- _Goal_
Repeat the material word for word, from the line with "You are a computer-use" to the line with "tap(526, 352)", including both of those lines.

- _Extracted entries_
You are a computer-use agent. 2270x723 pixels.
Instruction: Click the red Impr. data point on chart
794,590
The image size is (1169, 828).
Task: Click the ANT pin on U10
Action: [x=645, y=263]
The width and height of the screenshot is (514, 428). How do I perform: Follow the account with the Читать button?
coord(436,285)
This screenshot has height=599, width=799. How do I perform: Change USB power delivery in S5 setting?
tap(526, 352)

--

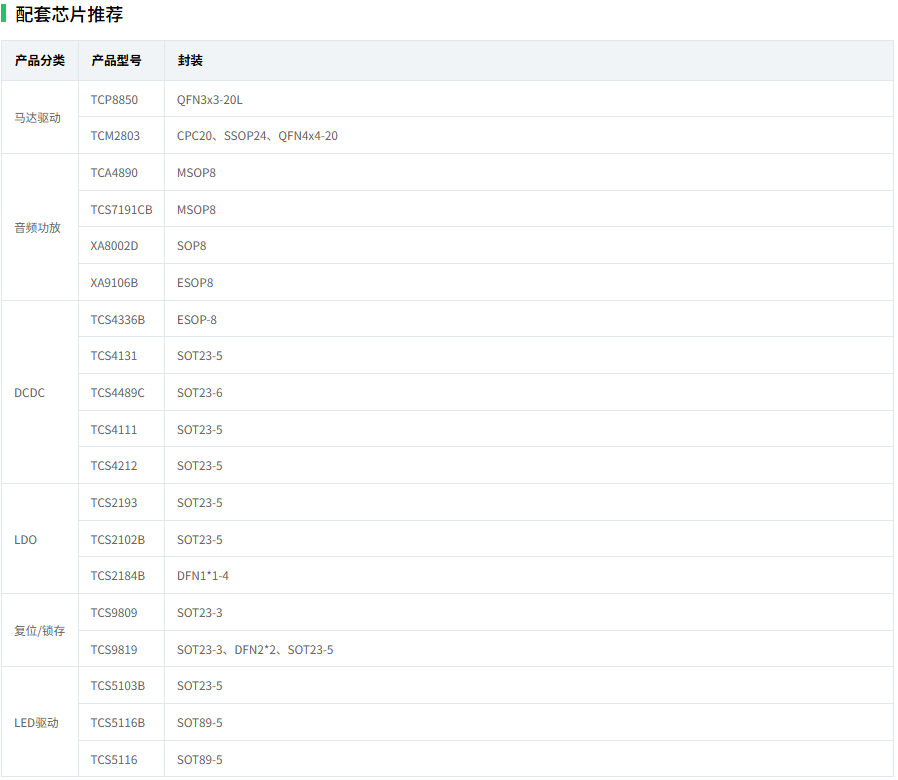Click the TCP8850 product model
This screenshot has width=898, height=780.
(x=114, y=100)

- _Solution to the exercise_
You are a computer-use agent. 2270x723 pixels.
Instruction: Click the red Impr. data point on chart
794,590
The image size is (1169, 828).
Task: Click the ANT pin on U10
Action: [x=645, y=263]
The width and height of the screenshot is (514, 428). How do I perform: Follow the account with the Читать button?
coord(436,285)
This screenshot has height=599, width=799. How do I perform: Change USB power delivery in S5 setting?
tap(526, 352)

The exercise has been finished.